Голод сосет, голод мутит… Неужели нельзя ничего придумать? Неужели я тоже превращаюсь в доходягу?

Бреду к колючей проволоке. По другую сторону ее стоит пышущий здоровьем немец с винтовкой. Его щеки лоснятся на солнце. Он невероятно широкий, плотный, грудь, плечи, ноги огромны. Очень сытый, по-видимому.

— Haben Sie Brot (У вас есть хлеб?)? — спрашиваю я.

— Warum (Здесь: «А в чем дело?»)? — говорит он.

— Я очень хочу есть.

— Вот как (So)! — Немец улыбается. — Однако ты оригинал…

«Был, наверно», — думаю я.

— Там живет комендант лагеря? — помолчав, снова спрашиваю я, чтобы продлить разговор, и киваю на одно из целых зданий за проволокой.

— Нет, юноша, там бордель. Тебя женщины еще интересуют? — Немец густо хохочет. Румяные щеки-яблочки прыгают.

— Глупое животное, — говорю я ему. Немец пуще хохочет.

— Ты, тень, — говорит он. — Хочешь сигарету?

— Не курю.

— Тем лучше для тебя, бедный несчастный идиот… Сгинь! — Он выпучивает глаза и хватается за винтовку.

Я поспешно ретируюсь. Немец просто подыхает со смеху.

Ночью снова душит отчаяние. После ухода Иванова и исчезновения Герасимова у меня нет больше близких товарищей. Люди пугают меня хмурой замкнутостью, ожесточением, видимым безразличием ко всему, кроме еды. Я понимаю, что сейчас силы каждого направлены лишь на то, чтобы не свалиться от голода и не умереть. Но ведь какое-то сочувствие к другим должно оставаться у нас, если мы люди?..

И я впервые задаюсь вопросом: что же это за существо— человек? Неужели голод заставит забыть о своем достоинстве, о наших убеждениях? Неужели в основе своей мы всего-навсего жалкие животные?

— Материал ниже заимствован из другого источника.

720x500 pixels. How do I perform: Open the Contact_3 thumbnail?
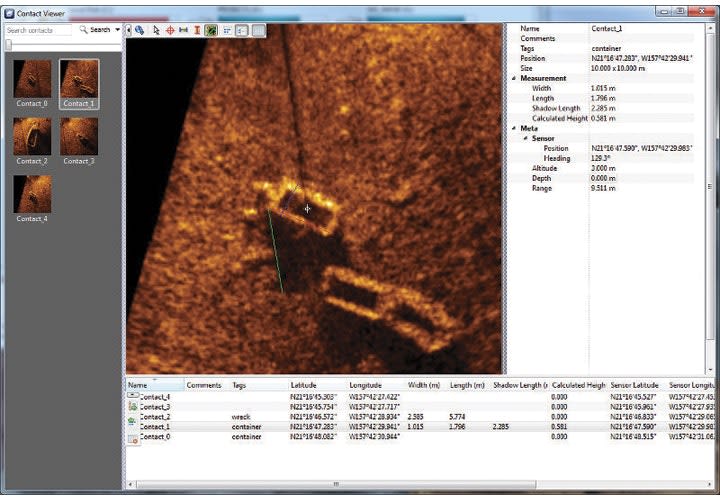coord(78,140)
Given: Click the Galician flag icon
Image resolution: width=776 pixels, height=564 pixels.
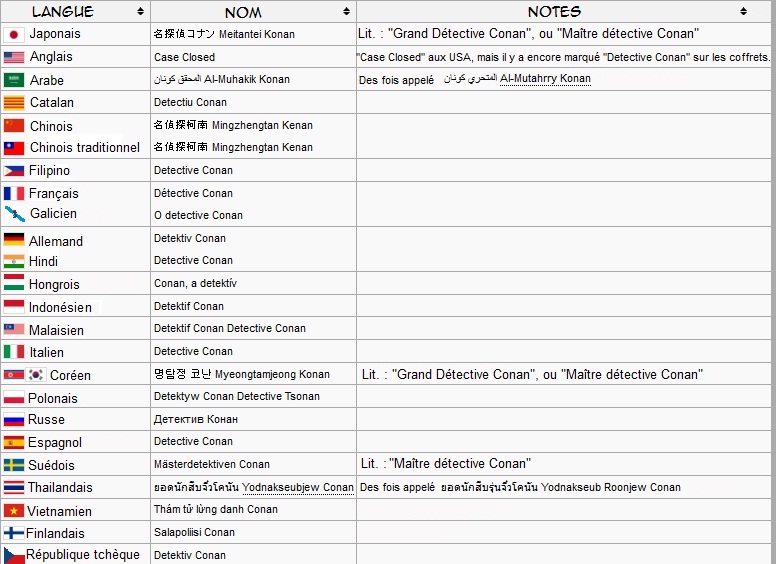Looking at the screenshot, I should (x=14, y=214).
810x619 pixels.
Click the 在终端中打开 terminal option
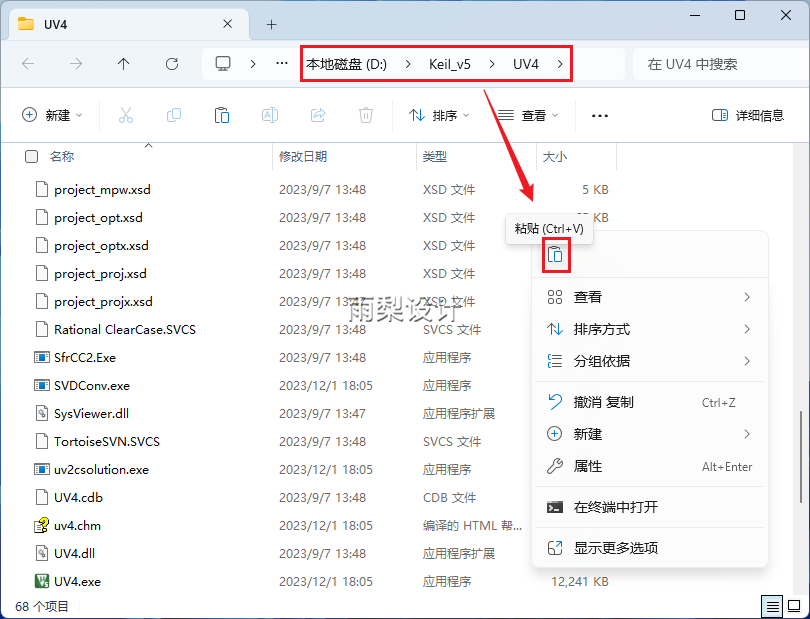pyautogui.click(x=614, y=507)
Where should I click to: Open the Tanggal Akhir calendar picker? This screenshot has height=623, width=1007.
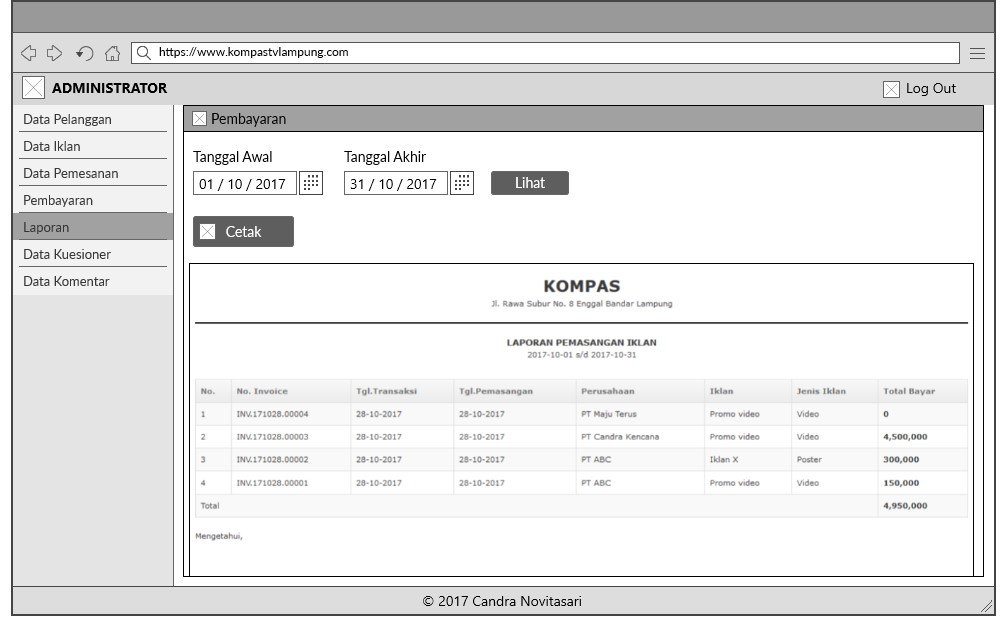click(462, 183)
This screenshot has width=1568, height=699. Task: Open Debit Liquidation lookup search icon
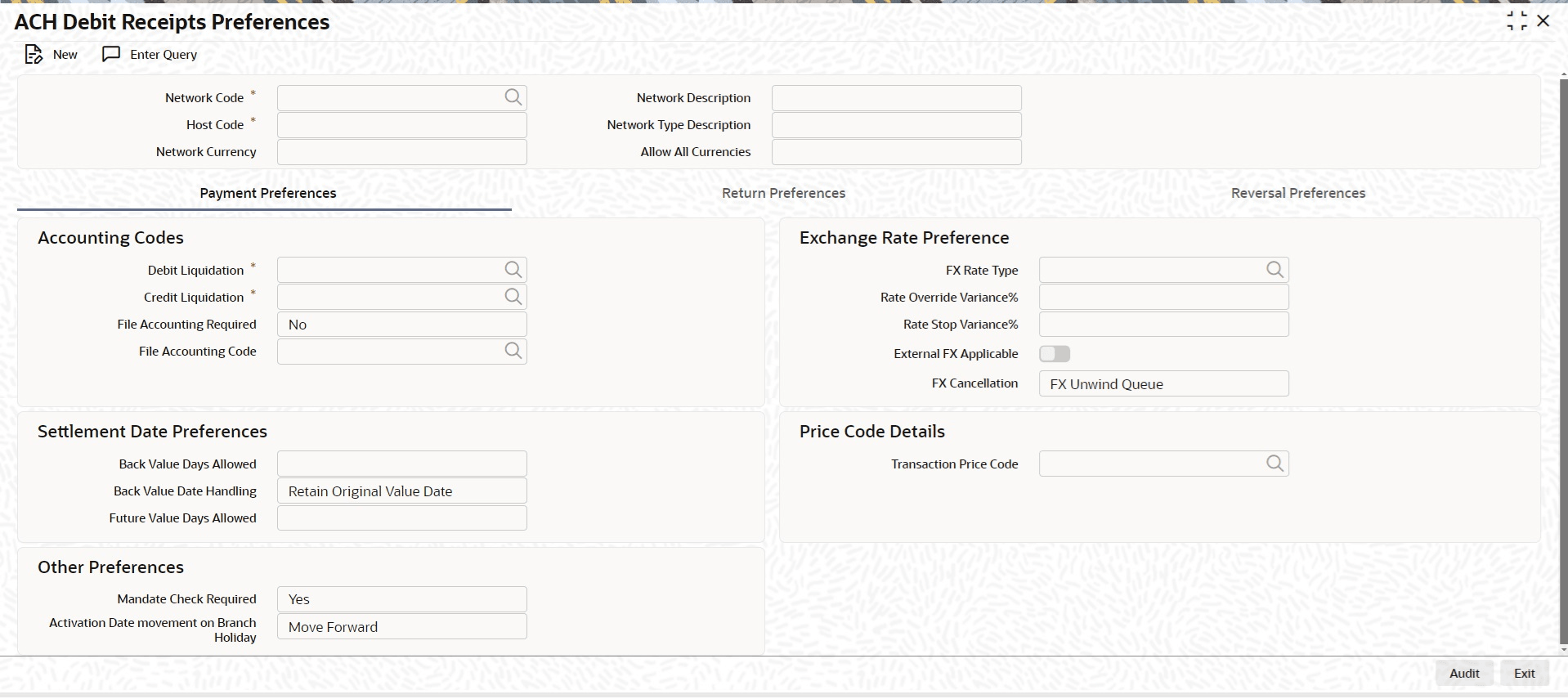coord(513,270)
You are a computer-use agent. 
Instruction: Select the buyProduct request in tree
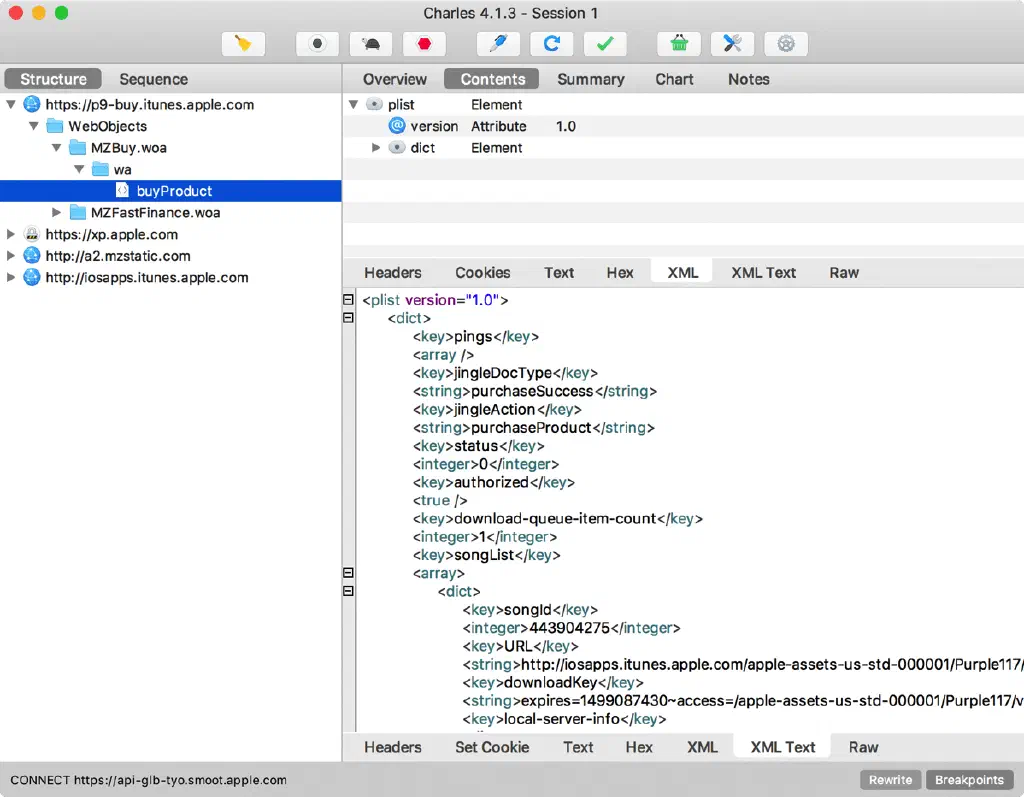pyautogui.click(x=174, y=191)
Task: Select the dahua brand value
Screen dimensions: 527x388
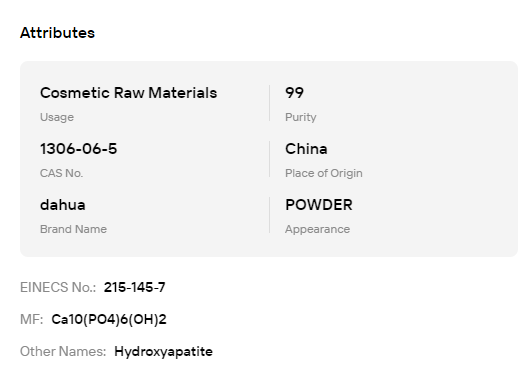Action: click(x=63, y=205)
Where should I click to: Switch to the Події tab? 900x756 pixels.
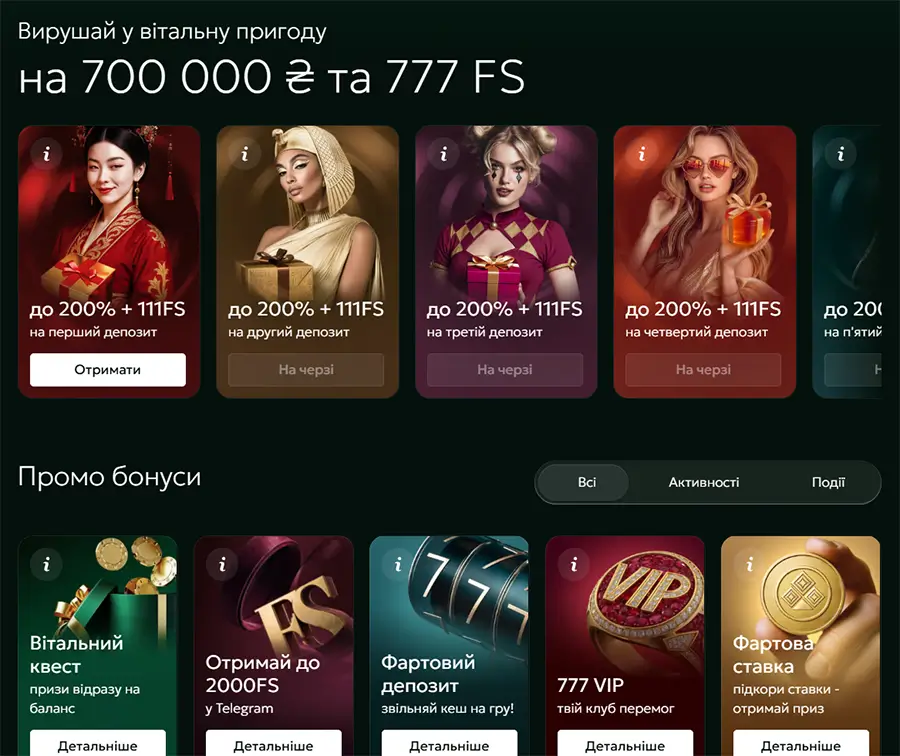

Все во мне протестует против такого вывода. На фронте я не раз видел, как люди сознательно рискуют жизнью во имя Родины. Многие человеческие слабости и недостатки не исключают проявления героизма, который, очевидно, всегда — порыв любви… Так что же сильнее в человеке — эгоистическое, животное начало или заложенное в нас семьей, обществом чувство любви, совести, чести нашей?..

Утром я гляжу на сторожевые вышки, на руины Смоленска — я прикрываю глаза и вижу свой дом. Милая мама, если бы ты знала, как мне трудно сейчас!